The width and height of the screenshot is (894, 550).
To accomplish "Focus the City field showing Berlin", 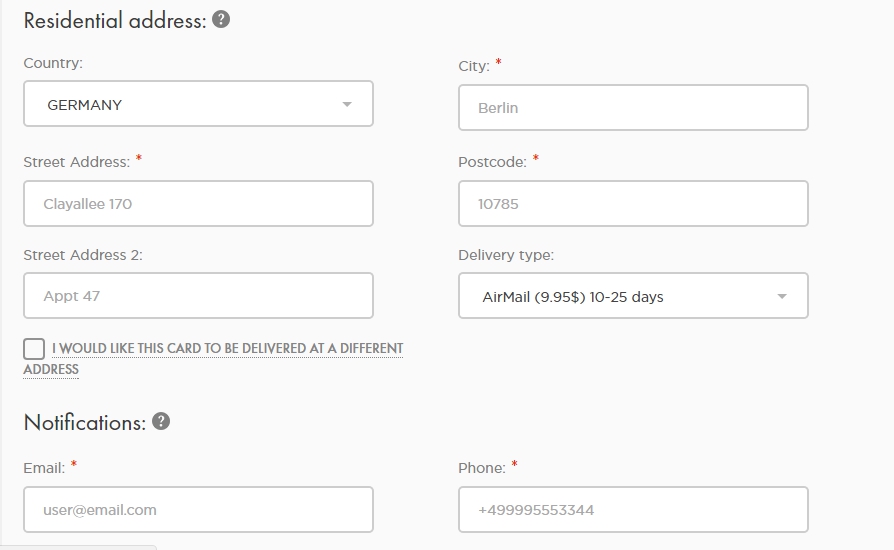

***

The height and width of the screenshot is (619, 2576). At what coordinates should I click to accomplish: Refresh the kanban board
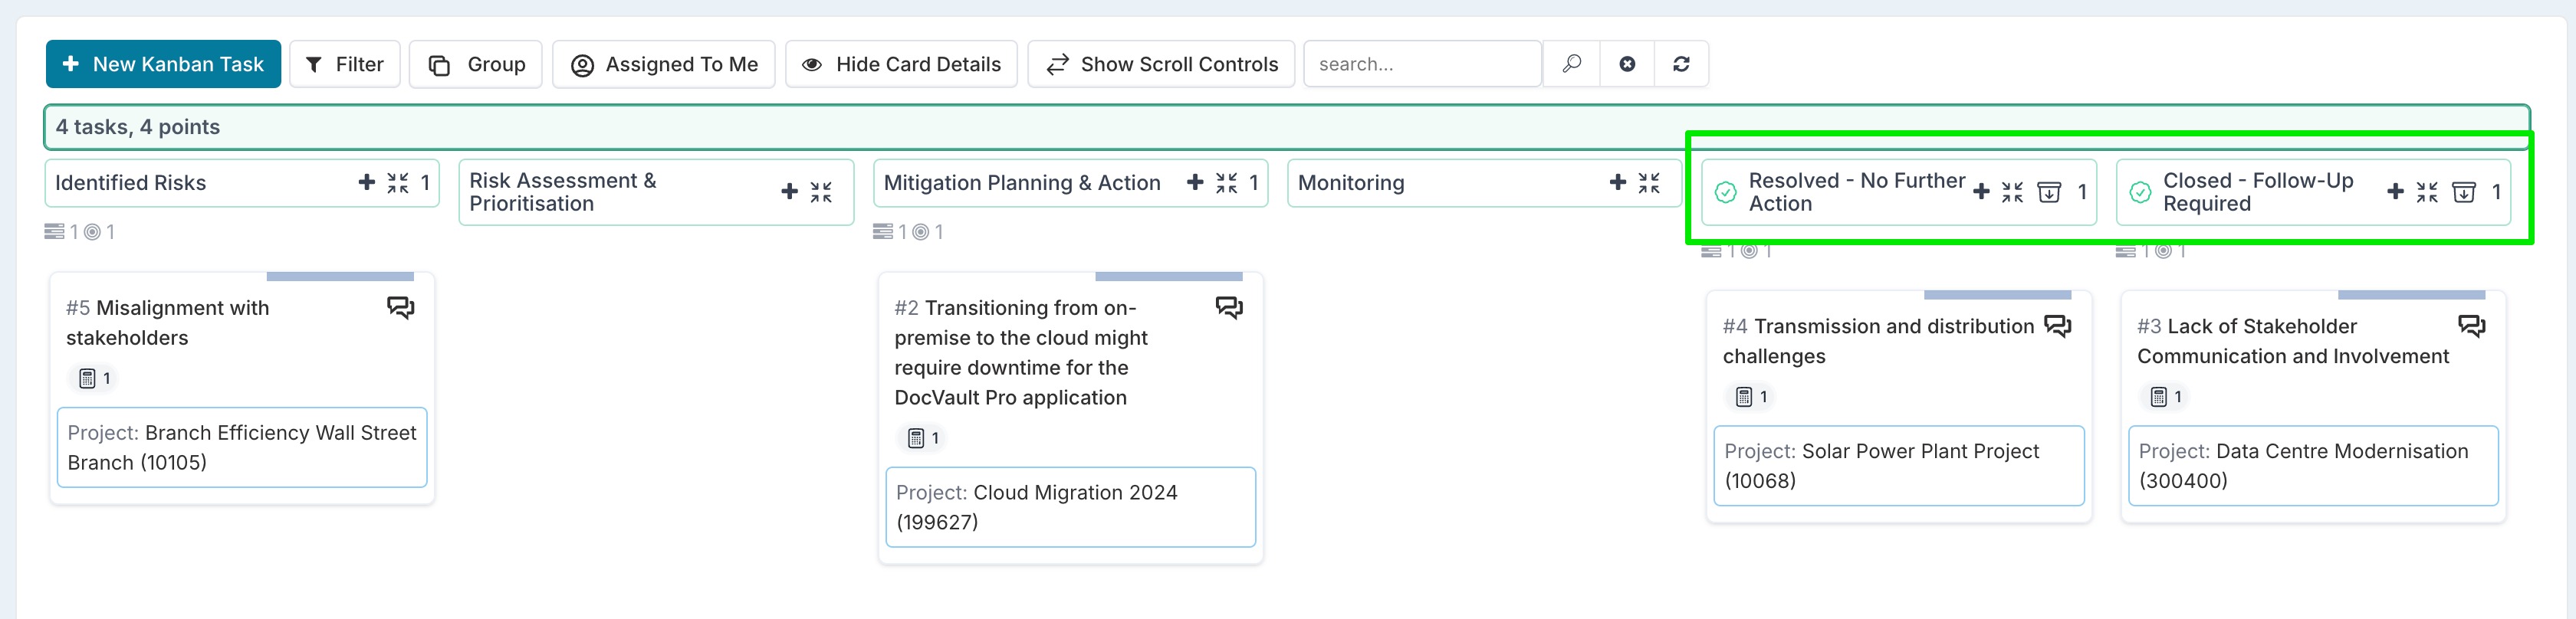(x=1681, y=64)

***

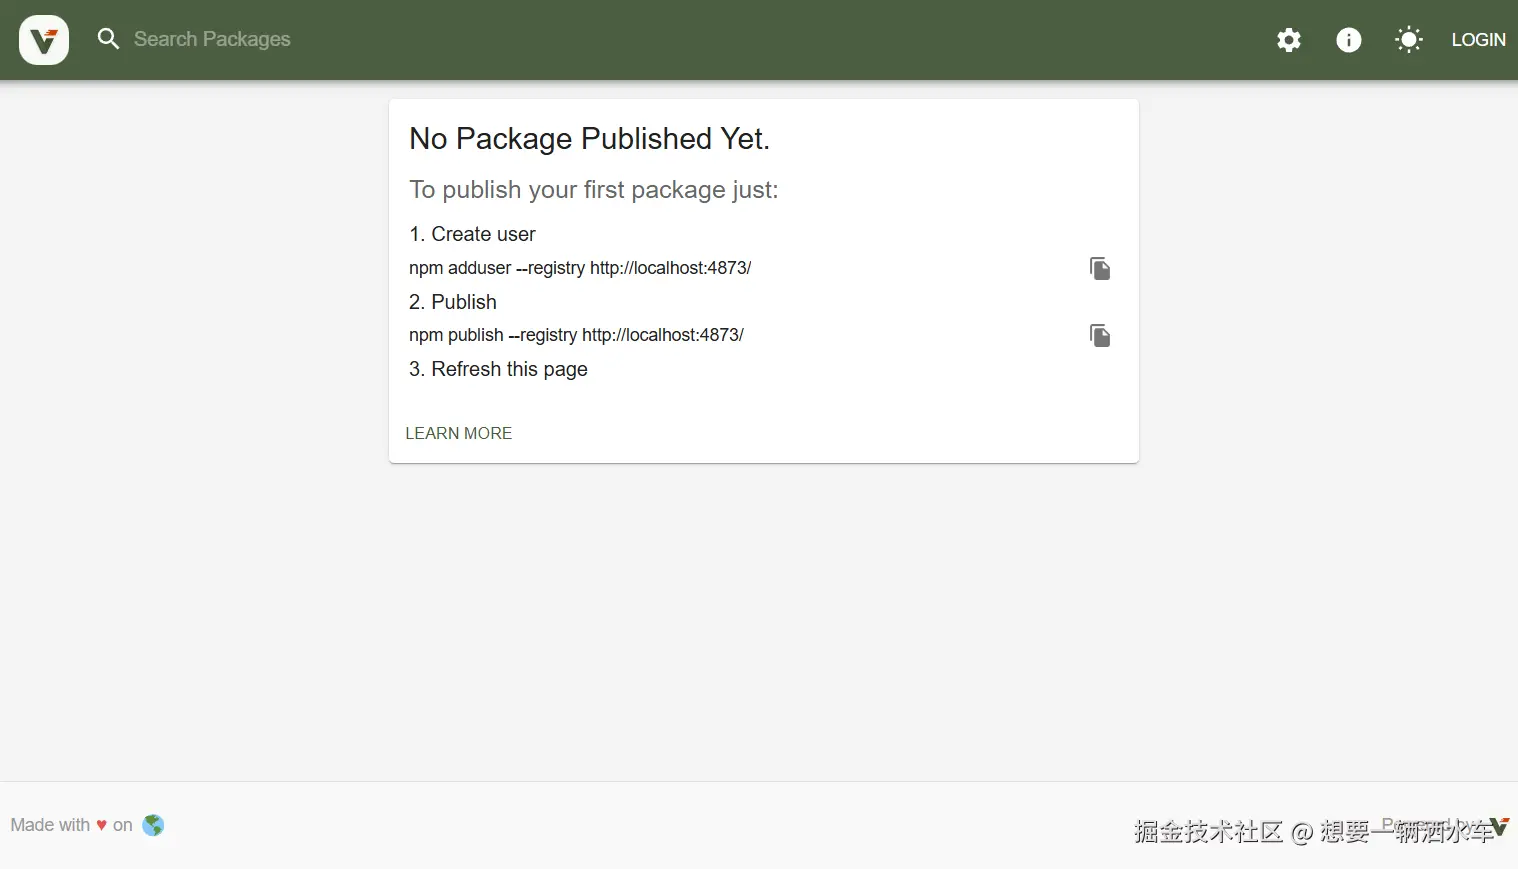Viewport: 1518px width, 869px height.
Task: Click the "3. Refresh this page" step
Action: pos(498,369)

***

Output exactly the lines above that lie between the line with "The width and" and the line with "the City field", those two lines included, and no pictures.

▶ **REPLY TO THE EXERCISE**:
The width and height of the screenshot is (894, 550).
To accomplish "Focus the City field showing Berlin", 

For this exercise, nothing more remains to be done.